To obtain bioagent identifying amplicons, primers are selected to hybridize to conserved sequence regions which bracket variable sequence regions to yield a segment of nucleic acid which can be amplified and which is amenable to methods of molecular mass analysis. The variable sequence regions provide the variability of molecular mass which is used for bioagent identification. Upon amplification by PCR or other amplification methods with the specifically chosen primers, an amplification product that represents a bioagent identifying amplicon is obtained. The molecular mass of the amplification product, obtained by mass spectrometry for example, provides the means to uniquely identify the bioagent without a requirement for prior knowledge of the possible identity of the bioagent. The molecular mass of the amplification product or the corresponding base composition (which can be calculated from the molecular mass of the amplification product) is compared with a database of molecular masses or base compositions and a match indicates the identity of the bioagent. Furthermore, the method can be applied to rapid parallel analyses (for example, in a multi-well plate format) the results of which can be employed in a triangulation identification strategy which is amenable to rapid throughput and does not require nucleic acid sequencing of the amplified target sequence for bioagent identification.

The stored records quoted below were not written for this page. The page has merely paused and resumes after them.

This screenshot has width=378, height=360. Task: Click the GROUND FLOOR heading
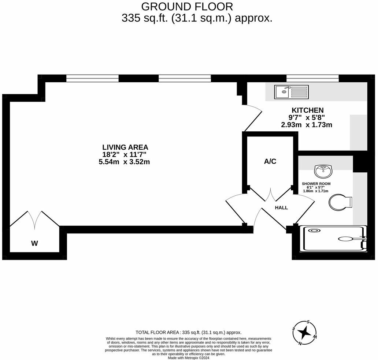pos(187,7)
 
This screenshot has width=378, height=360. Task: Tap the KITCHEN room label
pos(307,110)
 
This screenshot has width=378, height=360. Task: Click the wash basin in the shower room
pos(323,170)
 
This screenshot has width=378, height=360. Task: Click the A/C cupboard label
pos(270,161)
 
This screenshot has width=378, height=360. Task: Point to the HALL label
pos(281,207)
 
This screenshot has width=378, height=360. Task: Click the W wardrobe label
pos(34,243)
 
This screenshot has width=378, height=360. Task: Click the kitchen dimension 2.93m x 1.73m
pos(306,125)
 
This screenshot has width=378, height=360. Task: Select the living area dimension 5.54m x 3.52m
pos(125,162)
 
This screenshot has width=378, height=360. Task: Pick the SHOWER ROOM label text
pos(316,183)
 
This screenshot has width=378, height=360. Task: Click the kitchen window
pos(312,78)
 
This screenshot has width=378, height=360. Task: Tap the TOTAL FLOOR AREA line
pos(189,333)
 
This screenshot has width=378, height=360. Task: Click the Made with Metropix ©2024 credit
pos(189,357)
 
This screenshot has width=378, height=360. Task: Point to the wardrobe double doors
pos(35,220)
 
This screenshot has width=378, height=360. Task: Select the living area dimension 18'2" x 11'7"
pos(125,154)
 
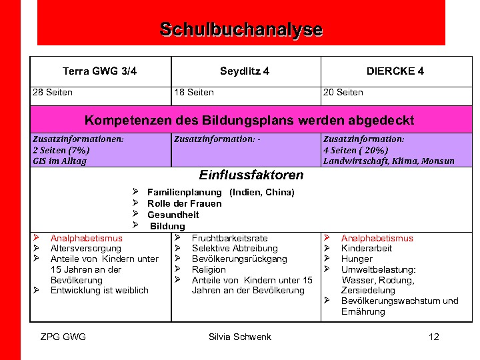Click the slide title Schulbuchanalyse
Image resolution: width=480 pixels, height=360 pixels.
coord(241,30)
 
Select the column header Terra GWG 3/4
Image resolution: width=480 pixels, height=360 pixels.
coord(99,71)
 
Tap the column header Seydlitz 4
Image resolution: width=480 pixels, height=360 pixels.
coord(245,71)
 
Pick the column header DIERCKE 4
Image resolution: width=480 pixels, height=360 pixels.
coord(395,71)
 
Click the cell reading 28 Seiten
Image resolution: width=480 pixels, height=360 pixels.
coord(53,93)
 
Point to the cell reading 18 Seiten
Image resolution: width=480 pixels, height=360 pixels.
coord(193,93)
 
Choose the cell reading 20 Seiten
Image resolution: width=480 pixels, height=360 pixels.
coord(343,93)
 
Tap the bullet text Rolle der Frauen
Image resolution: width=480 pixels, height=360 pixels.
coord(185,203)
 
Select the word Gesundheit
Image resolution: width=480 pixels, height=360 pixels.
coord(173,215)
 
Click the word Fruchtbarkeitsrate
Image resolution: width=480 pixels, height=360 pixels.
coord(229,238)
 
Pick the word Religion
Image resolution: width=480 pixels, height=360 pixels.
coord(209,269)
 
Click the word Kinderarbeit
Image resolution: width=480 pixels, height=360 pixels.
coord(367,249)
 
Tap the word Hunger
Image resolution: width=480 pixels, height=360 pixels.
coord(357,259)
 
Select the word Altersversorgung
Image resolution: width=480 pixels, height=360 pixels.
coord(86,249)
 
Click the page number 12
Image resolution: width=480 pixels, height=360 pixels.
coord(434,337)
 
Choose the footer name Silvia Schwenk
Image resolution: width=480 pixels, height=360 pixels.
coord(240,337)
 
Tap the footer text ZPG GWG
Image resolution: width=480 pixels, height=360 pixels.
coord(63,337)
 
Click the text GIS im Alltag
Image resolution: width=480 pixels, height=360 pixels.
coord(59,161)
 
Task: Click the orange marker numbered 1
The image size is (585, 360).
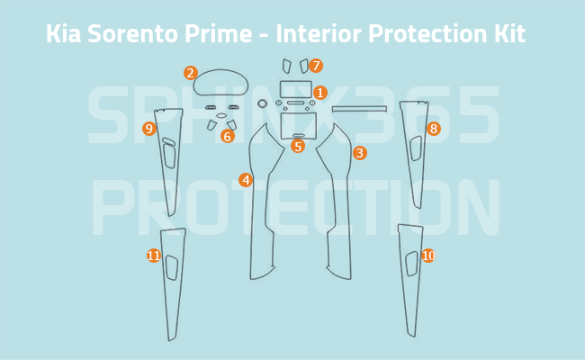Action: (320, 93)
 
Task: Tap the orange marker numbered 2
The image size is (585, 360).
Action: (190, 73)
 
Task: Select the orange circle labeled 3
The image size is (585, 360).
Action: (359, 153)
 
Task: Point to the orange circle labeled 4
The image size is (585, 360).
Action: (246, 180)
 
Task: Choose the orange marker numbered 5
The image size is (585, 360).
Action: (298, 146)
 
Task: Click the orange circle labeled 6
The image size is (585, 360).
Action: (228, 137)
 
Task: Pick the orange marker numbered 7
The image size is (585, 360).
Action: (316, 66)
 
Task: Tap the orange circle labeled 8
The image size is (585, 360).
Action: (434, 129)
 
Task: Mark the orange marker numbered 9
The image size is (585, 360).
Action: (149, 129)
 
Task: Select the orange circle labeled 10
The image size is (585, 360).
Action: (428, 256)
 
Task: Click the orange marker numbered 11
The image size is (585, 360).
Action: (154, 256)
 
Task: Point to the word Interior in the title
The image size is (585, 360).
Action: (318, 34)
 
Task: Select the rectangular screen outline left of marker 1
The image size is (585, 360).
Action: (296, 89)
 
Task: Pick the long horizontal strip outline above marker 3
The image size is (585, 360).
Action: (359, 109)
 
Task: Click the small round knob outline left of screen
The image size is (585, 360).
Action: (263, 104)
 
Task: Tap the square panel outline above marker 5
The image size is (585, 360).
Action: (296, 125)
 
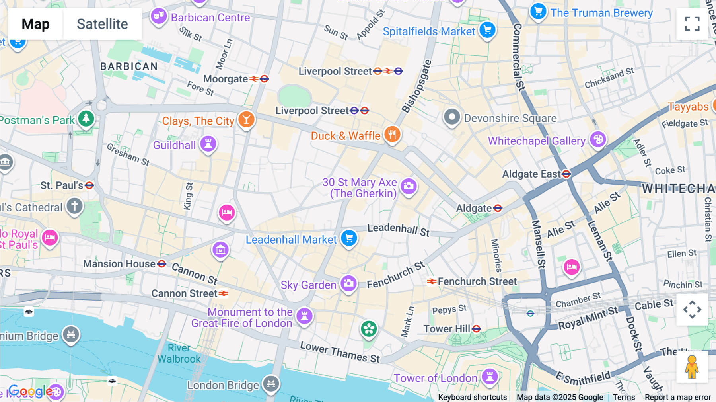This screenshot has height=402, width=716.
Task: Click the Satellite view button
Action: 102,24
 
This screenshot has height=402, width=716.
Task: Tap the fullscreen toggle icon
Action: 692,24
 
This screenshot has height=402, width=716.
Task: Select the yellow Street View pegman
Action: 692,367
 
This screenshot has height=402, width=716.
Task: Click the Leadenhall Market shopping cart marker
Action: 349,238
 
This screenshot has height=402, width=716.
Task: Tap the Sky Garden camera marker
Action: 348,284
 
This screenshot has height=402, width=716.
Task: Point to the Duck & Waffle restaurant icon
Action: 392,135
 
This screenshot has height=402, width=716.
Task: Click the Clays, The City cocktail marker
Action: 246,119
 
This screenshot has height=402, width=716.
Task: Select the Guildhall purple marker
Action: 208,144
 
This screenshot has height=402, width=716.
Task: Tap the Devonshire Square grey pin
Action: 452,117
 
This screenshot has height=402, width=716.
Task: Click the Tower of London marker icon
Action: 490,376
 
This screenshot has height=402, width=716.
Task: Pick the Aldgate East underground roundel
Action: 566,174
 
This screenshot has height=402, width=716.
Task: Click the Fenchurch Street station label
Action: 477,281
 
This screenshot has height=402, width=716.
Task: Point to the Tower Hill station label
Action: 447,329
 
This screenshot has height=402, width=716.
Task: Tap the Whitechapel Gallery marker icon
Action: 598,140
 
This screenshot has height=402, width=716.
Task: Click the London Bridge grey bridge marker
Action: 271,384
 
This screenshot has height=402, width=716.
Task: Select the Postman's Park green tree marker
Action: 86,118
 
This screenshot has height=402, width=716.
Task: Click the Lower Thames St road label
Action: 340,352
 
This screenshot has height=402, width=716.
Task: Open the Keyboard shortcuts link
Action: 472,397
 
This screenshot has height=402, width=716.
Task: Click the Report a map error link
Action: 677,397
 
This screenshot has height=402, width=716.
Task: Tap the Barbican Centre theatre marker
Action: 159,16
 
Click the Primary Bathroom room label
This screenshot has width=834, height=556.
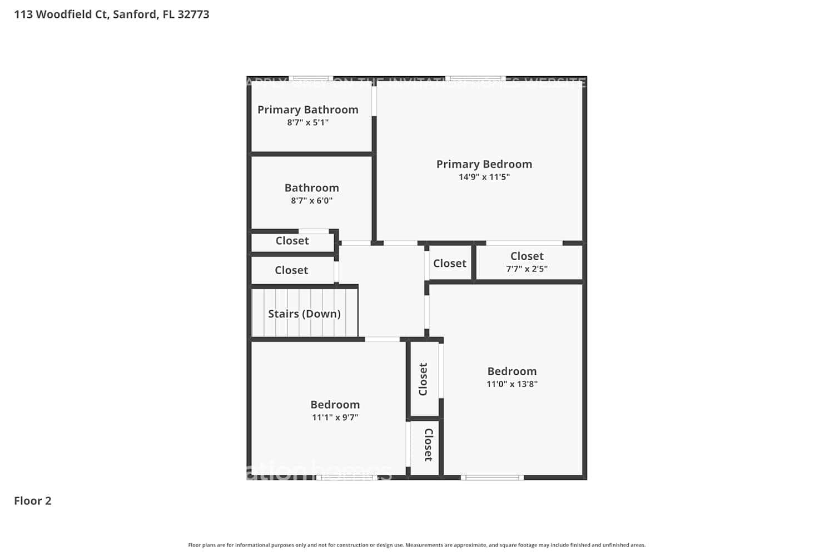click(307, 110)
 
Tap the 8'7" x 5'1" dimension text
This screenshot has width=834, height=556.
click(307, 122)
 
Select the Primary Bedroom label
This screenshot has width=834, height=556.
click(484, 164)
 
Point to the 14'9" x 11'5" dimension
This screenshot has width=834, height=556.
click(484, 177)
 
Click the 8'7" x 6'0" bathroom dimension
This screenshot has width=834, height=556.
click(311, 201)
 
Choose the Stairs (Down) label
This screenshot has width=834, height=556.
click(304, 314)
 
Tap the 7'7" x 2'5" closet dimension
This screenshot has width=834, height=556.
click(527, 269)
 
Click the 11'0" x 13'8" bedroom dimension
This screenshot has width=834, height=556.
click(512, 384)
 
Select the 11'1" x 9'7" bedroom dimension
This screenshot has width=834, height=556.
click(335, 417)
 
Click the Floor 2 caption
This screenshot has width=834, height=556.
click(33, 500)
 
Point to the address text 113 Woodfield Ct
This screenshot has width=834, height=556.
click(61, 14)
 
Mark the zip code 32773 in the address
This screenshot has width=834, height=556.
click(193, 14)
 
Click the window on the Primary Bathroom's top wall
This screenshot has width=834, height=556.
click(310, 78)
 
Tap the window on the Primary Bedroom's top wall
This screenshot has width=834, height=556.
click(475, 78)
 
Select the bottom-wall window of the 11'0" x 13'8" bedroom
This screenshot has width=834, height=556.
click(492, 477)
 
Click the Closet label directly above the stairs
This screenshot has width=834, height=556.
click(291, 270)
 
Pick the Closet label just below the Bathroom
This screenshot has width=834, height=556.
click(292, 241)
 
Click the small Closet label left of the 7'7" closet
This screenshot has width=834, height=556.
click(449, 264)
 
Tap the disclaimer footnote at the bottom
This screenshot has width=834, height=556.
click(417, 545)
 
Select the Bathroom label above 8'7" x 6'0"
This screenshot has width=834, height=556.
click(311, 188)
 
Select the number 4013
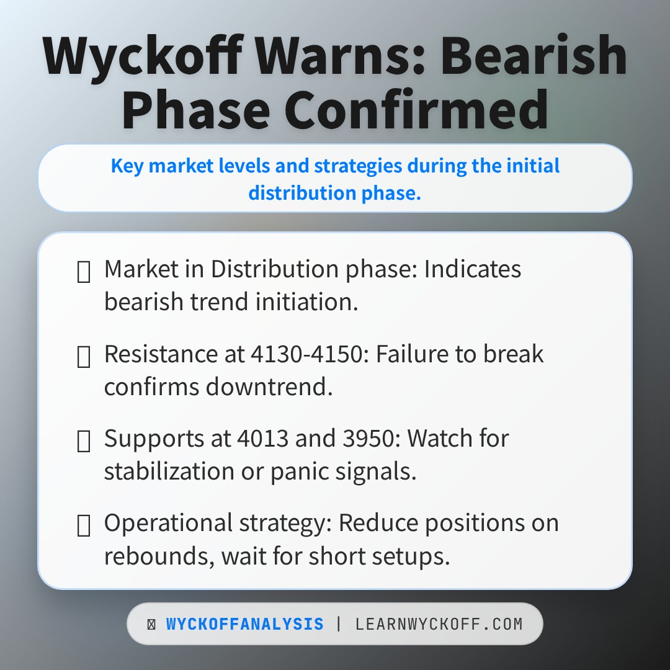263,438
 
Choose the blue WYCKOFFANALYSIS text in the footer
245,624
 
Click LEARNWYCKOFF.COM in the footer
439,624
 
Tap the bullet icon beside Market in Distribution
83,272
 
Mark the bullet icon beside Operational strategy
83,525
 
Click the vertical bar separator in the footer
339,624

The result of determination of a previously unknown base composition of a previously unknown bioagent (for example, a newly evolved and heretofore unobserved virus) has downstream utility by providing new bioagent indexing information with which to populate base composition databases. The process of subsequent bioagent identification analyses is thus greatly improved as more base composition data for bioagent identifying amplicons becomes available.
The present invention provides methods of identifying unknown viruses, including viruses of the Togaviridae family and alphavirus genus. Also provided are oligonucleotide primers, compositions and kits containing the oligonucleotide primers, which define alphaviral identifying amplicons and, upon amplification, produce corresponding amplification products whose molecular masses provide the means to identify alphaviruses at the sub-species level.